Computer systems experience a life cycle that is not dissimilar to living organisms. They are created brand new and shiny, go through a youthful period of exuberance where everything seems possible, experience a middle age of slowly dawning realities, a maturity of resignation to the inevitable, a decrepitude of quiet fragility and ultimately they are no more.

This arc of vitality is well known to anyone who has ever worked on a green field project or been condemned to nurse an ancient legacy system. It is part of the reality of technology. There are brand new Android babies issuing forth every few minutes and there are prehistoric leviathans languishing in the darkened server rooms of financial institutions and booking systems the world over.

Given this truth, it seems strange to me that we go about building software as if this were not the case. We build our software, like we live our lives, with scant regard for the end game. We never consider the death of the system except as some distant abstraction that we may know exists but which we refuse to engage with at a deep level. We build brand new systems and everything is great!

Only it's not.

We often build systems that are far more complex than the problem they are trying to address. We have all seen nightmarish legacy code that you wouldn't want to work on if it were the last system on earth! Organisations struggle under the operational burden of these ancient monoliths and fail to replace them in a timely way.

But why do systems become legacy? Is it something that we can avoid? Why can't we make systems that last longer than a few years? To answer this we need to consider the words of Ivor Jacobson who referenced the 2nd Law of Thermodynamics in relation to software systems.

'When a program is modified, its complexity will increase, provided that one does not actively work against this.'

This means in evolving software systems, entropy builds.
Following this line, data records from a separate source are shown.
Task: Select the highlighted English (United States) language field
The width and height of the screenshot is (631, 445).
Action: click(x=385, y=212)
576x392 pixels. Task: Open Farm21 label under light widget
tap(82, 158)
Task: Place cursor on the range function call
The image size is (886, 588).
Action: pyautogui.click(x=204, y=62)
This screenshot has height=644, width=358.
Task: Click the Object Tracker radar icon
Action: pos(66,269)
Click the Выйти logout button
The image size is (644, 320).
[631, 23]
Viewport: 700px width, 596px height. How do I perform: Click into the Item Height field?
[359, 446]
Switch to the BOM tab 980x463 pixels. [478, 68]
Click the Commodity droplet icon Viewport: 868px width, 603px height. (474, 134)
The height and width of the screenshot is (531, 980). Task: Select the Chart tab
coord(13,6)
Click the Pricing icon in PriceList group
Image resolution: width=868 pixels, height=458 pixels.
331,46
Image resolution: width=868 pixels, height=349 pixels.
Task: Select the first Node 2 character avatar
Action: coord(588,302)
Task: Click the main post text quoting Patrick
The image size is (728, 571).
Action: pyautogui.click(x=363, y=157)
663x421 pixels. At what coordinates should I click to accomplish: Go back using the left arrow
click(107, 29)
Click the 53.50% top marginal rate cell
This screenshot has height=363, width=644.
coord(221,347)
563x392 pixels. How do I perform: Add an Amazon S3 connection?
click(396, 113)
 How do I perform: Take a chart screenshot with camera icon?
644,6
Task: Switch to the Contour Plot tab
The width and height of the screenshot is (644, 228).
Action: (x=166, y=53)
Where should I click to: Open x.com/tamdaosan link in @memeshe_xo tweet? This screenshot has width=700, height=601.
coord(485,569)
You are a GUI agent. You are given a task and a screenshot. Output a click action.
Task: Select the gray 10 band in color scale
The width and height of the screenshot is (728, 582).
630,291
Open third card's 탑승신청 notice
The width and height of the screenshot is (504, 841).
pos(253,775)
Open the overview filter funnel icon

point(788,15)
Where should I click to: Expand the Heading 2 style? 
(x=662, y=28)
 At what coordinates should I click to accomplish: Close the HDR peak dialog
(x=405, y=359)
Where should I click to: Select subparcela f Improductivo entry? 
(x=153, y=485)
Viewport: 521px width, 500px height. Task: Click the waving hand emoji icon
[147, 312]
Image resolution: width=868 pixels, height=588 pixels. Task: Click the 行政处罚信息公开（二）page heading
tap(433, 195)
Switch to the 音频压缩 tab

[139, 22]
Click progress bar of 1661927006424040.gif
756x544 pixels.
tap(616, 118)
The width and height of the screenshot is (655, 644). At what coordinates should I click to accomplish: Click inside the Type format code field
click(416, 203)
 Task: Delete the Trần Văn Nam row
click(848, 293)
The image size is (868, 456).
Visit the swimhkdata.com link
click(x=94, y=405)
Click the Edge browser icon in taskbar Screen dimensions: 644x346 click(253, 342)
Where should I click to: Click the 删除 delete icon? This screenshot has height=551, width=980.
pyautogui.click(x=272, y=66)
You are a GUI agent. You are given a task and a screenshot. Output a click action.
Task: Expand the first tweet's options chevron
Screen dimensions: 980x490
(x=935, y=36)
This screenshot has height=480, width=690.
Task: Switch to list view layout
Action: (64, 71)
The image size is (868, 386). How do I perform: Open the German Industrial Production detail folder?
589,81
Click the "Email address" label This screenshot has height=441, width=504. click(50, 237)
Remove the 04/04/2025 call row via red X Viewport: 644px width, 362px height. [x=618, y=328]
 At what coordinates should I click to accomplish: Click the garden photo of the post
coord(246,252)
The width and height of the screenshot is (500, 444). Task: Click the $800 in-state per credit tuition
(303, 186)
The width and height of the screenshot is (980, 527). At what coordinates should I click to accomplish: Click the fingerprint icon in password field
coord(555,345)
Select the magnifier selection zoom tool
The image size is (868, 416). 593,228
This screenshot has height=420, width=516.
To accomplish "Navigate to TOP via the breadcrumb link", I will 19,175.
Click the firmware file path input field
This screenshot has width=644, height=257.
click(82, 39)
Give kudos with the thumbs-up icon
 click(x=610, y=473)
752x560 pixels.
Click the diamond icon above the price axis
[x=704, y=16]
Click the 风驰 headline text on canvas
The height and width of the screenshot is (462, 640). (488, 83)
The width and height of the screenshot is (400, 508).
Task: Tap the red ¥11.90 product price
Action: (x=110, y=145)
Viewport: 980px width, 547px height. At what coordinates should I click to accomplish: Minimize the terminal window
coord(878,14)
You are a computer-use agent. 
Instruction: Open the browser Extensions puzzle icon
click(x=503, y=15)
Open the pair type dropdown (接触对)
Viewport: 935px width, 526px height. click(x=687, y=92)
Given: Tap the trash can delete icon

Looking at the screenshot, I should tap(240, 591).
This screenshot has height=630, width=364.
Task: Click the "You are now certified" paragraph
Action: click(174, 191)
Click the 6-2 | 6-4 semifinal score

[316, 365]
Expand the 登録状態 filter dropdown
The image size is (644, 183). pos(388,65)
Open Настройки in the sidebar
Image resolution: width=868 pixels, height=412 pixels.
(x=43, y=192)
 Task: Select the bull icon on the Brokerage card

That is to say, over time the amount of effort to maintain the system increases and the amount of work that the system can do decreases.

In addition Leyman’s Law of Continuing Change states

'an E-type system must be continually adapted or it becomes progressively less satisfactory'

These two principles infer why systems become redundant. A system must change to stay useable but, as entropy increases, the system gets harder to change. Intuitively, there exists some point in time where the cost of modifying the system in order to exploit some value from it exceeds that value. At this point the system is no longer useful and must be replaced. It has become legacy.

The measurement and control of the entropy in the system is the primary technical challenge of an incremental delivery program.

It is not enough to create a system that works today! You have to ensure sufficient lifespan in the software such that the business can extract value from it tomorrow to justify the investment. Only careful design and anticipation of future requirements can help to slow the rate at which the system becomes unchangeable.

Refactoring can help because it allows us to improve the internal quality safely and if refactoring were free we could limit the entropy indefinitely. However, refactoring is not free for all but the most trivial of changes. In fact it is very costly particularly at the architectural level.

This illuminates a fallacy at the heart of Agile planning.

We cannot continue delivering business value at a constant rate because we have to expend an ever increasing amount of effort to keep the software in good shape.

Velocity inevitably falls. You can slow the rate at which it does so by careful design and technology choices and by trying to anticipate future changes but you cannot stop the cost of ownership increasing. This throws up a rather unsettling question for managers of incremental delivery programs.

How do we know that the software isn't atrophying at a rate that will cause the program to fail?

I have wrestled with this question for a good many years. Sadly, we lack any clear indications of the rate of fall in productivity that can warn us early enough to be able to do something about it. Often we spot emerging design limitations far too late to be able to address them which is very frustrating. Fortunately many projects are of sufficiently short duration and scope (at least officially) to be confronted by this stark reality. However, it does exist.

The rate at which the software becomes unchangeable is a critical factor to be considered in the life span of the system. If I am building a demo for a conference in two months time and the code is to be thrown away after that conference, then there is little point in investing effort in a highly adaptable design. By contrast if I am building a financial platform that will support a business for the next five years then I'd better evolve an architecture that keeps the software supple for that period.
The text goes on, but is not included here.